◆ **Work request**:
With the line containing "Task: Show the YTD chart range" as the start and the line containing "This screenshot has height=976, width=1842." as the end, transcribe that span of the entries below exactly, including both.

◆ **Dataset entries**:
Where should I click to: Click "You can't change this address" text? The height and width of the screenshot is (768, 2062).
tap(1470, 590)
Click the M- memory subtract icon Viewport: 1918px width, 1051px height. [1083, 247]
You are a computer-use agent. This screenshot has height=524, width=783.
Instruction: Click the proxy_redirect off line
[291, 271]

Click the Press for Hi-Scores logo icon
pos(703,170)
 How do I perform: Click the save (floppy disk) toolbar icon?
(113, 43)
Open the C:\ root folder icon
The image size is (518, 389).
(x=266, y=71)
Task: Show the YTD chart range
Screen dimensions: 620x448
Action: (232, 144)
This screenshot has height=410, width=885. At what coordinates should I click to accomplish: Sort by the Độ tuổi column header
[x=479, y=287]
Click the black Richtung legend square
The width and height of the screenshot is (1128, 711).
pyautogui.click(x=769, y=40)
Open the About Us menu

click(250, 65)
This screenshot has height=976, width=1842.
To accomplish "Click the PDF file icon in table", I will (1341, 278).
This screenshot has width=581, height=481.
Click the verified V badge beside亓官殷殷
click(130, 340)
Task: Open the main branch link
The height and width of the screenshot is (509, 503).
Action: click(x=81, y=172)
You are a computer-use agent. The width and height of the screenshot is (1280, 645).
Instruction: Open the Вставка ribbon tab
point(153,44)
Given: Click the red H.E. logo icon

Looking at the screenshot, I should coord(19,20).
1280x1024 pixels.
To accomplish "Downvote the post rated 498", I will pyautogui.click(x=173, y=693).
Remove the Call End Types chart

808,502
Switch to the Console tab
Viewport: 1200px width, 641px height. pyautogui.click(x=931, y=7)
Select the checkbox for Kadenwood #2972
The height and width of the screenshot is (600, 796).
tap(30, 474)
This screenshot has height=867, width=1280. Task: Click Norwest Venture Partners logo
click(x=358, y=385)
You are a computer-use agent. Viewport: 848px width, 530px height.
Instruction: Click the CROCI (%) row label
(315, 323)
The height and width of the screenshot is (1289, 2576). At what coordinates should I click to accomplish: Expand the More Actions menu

◆ **Task response**:
Task: Show the YTD chart range
Screen dimensions: 620x448
Action: (232, 144)
This screenshot has height=410, width=885. At what coordinates should I click to accomplish: Sort by the Độ tuổi column header
[x=479, y=287]
Click the black Richtung legend square
The width and height of the screenshot is (1128, 711).
pyautogui.click(x=769, y=40)
Open the About Us menu

click(250, 65)
This screenshot has height=976, width=1842.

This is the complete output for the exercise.